WHAT YOU HAVE TO DO ▸
I'd like the entries reproduced exactly, with the images omitted.

* * *

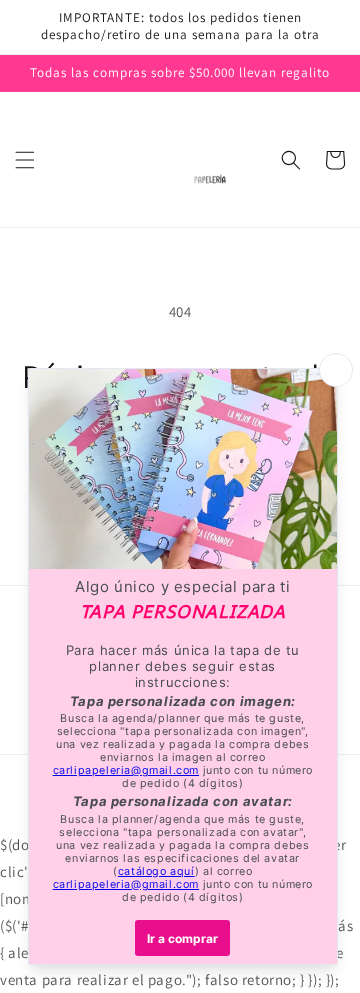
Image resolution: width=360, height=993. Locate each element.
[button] (25, 160)
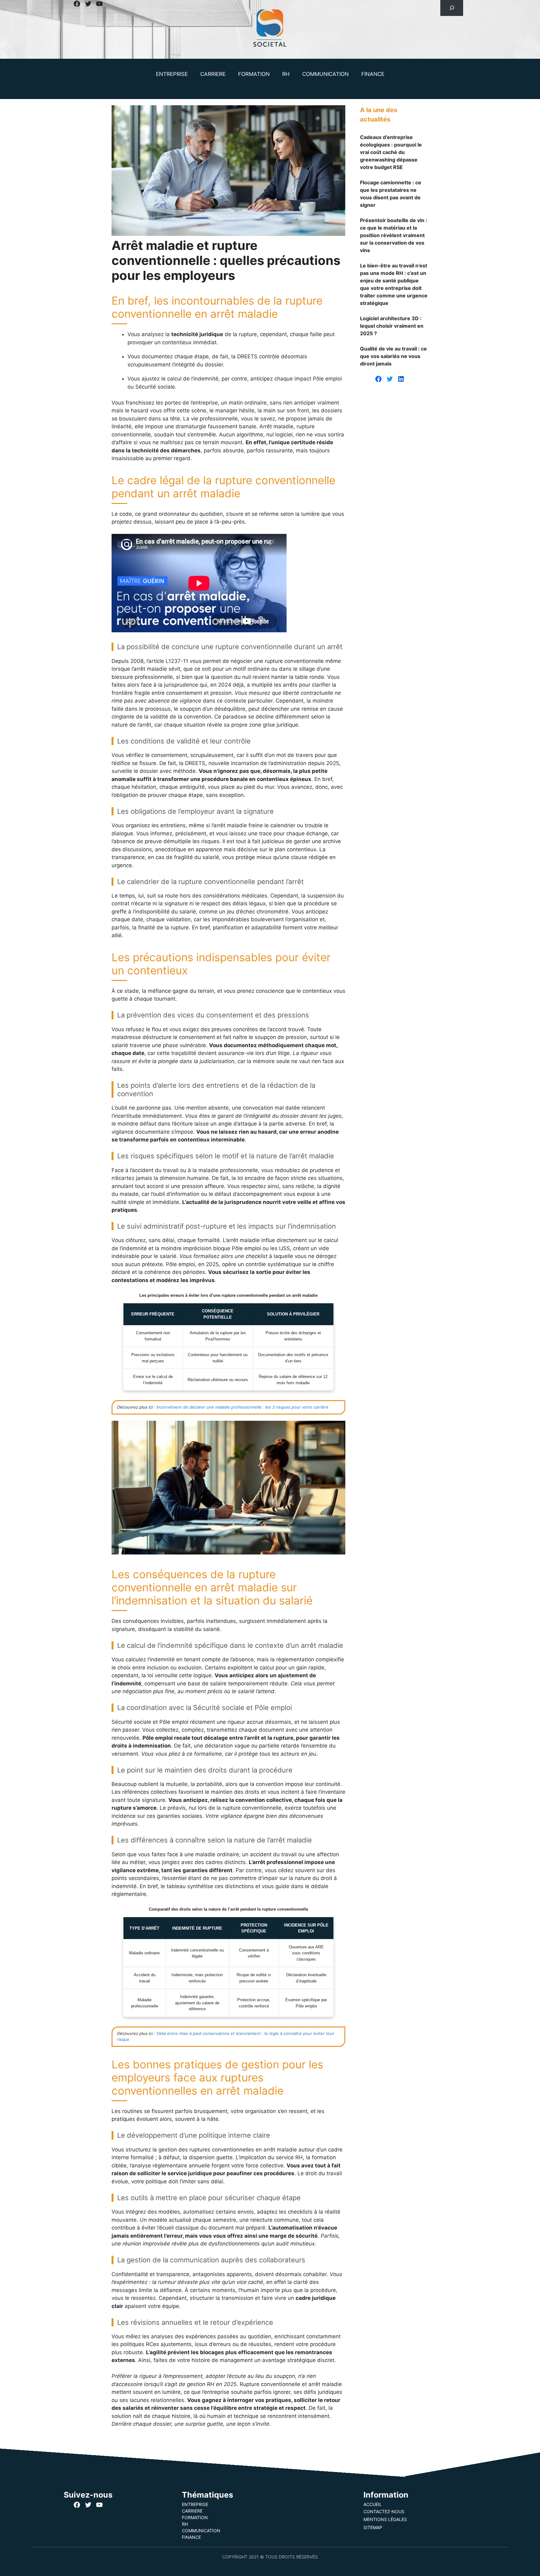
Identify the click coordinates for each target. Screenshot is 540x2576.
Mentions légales (385, 2519)
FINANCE (372, 74)
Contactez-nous (383, 2511)
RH (286, 74)
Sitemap (372, 2527)
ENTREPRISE (172, 74)
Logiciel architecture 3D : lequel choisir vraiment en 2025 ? (391, 325)
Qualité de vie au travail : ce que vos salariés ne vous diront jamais (393, 356)
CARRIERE (213, 74)
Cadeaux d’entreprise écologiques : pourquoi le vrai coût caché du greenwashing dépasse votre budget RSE (391, 152)
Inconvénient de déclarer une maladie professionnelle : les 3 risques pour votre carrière (242, 1407)
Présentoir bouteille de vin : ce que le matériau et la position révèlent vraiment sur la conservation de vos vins (393, 235)
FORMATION (254, 74)
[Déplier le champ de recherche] (451, 8)
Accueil (372, 2504)
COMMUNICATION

* * *

SOLUTION FOR THIS TASK ▸
Image resolution: width=360, height=993. Locate each element.
[button] (25, 160)
Identify the click coordinates for each target. Screenshot is 540x2576.
Mentions légales (385, 2519)
FINANCE (372, 74)
Contactez-nous (383, 2511)
RH (286, 74)
Sitemap (372, 2527)
ENTREPRISE (172, 74)
Logiciel architecture 3D : lequel choisir vraiment en 2025 ? (391, 325)
Qualité de vie au travail : ce que vos salariés ne vous diront jamais (393, 356)
CARRIERE (213, 74)
Cadeaux d’entreprise écologiques : pourquoi le vrai coût caché du greenwashing dépasse votre budget RSE (391, 152)
Inconvénient de déclarer une maladie professionnelle : les 3 risques pour votre carrière (242, 1407)
Présentoir bouteille de vin : ce que le matériau et la position révèlent vraiment sur la conservation de vos vins (393, 235)
FORMATION (254, 74)
[Déplier le champ de recherche] (451, 8)
Accueil (372, 2504)
COMMUNICATION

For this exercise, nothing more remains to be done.